Volume II: Filmography

 

AN ERRAND OF MERCY

 

July 11, 1913 (Friday)

Length: 1 reel (1,000 feet)

Character: Drama

Cast: David H. Thompson

 

SYNOPSIS, The Moving Picture World, July 19, 1913:

"The little American girl, returning home from Europe, where she had been studying art, met a young doctor on the steamer and fell in love with him. They were married soon after the steamer reached New York. Her parents, who lived on a farm in the West, were unable to attend the wedding, but the bride wrote them enthusiastically, telling them how happy she was. And she was happy for more than a year after the marriage. Her husband was devoted to her and their baby, but in spite of his many good qualities, he was of an intensely jealous disposition and resented the admiration which his pretty wife excited. Quarrels were frequent, and finally the girl left him with her baby and returned to her parents, leaving a note in which she said that she would never see him again, and that she and the child were provided for. The husband believed that she had gone away with another man and plunged into the practice of his profession to forget a wife who he deemed unworthy.
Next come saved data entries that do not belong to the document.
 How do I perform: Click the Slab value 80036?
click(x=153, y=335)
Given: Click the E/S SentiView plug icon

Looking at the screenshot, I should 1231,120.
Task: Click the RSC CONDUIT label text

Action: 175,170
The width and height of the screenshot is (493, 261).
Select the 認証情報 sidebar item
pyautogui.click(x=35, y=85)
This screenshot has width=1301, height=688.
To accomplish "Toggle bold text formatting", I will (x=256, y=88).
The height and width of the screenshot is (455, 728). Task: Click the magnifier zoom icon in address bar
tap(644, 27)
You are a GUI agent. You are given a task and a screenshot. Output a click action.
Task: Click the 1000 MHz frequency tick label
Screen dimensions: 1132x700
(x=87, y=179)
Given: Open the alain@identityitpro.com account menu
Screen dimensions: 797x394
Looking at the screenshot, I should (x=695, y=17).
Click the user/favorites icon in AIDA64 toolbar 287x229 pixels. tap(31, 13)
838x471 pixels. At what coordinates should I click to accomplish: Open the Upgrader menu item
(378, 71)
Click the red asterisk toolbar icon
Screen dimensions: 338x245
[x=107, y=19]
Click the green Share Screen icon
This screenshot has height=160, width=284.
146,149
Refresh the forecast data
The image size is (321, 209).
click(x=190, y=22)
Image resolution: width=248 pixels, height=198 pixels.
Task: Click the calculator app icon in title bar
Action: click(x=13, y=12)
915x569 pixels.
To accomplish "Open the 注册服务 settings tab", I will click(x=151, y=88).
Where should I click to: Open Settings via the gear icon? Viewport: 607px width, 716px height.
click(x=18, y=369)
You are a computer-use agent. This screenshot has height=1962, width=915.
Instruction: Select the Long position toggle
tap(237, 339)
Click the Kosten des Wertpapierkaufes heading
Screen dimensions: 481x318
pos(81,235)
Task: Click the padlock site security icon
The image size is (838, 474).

"The young mother and baby were tenderly received by her parents. The girl told them of the jealousy of her husband, whom they had never seen, and her indignant father told her that she must never return to him. In a short time the young wife died, and the little girl was brought up under the loving care of her grandparents. The child's father, who had prospered as the years passed and was now a famous physician, left New York for a tour of the country. But success had not brought him happiness, for he was a lonely man. The train stopped at a little western town and the physician noticed the conductor talking to a little girl of 10, just the age his own child was, he thought sadly. The conductor entered the car and told the doctor that the child's grandfather was dangerously ill and that there was not medical help available. The famous physician left the train and accompanied the child to her home, arriving just in time to save her grandparent's life. He did not expect any reward for his errand of mercy and yet he received one, for he discovered that his little guide was none other than his little daughter."

 

REVIEW, The Moving Picture World, July 19, 1913:

"A rather obvious story is this, telling of the doctor who becomes jealous of his wife, and is brought back later by a hurried call from his own child. It seemed to us that the doctor had good cause for jealousy when he discovered his wife at the piano, with a man's arm resting about her shoulder. This opening feature weakens the observer's sympathy with the wife."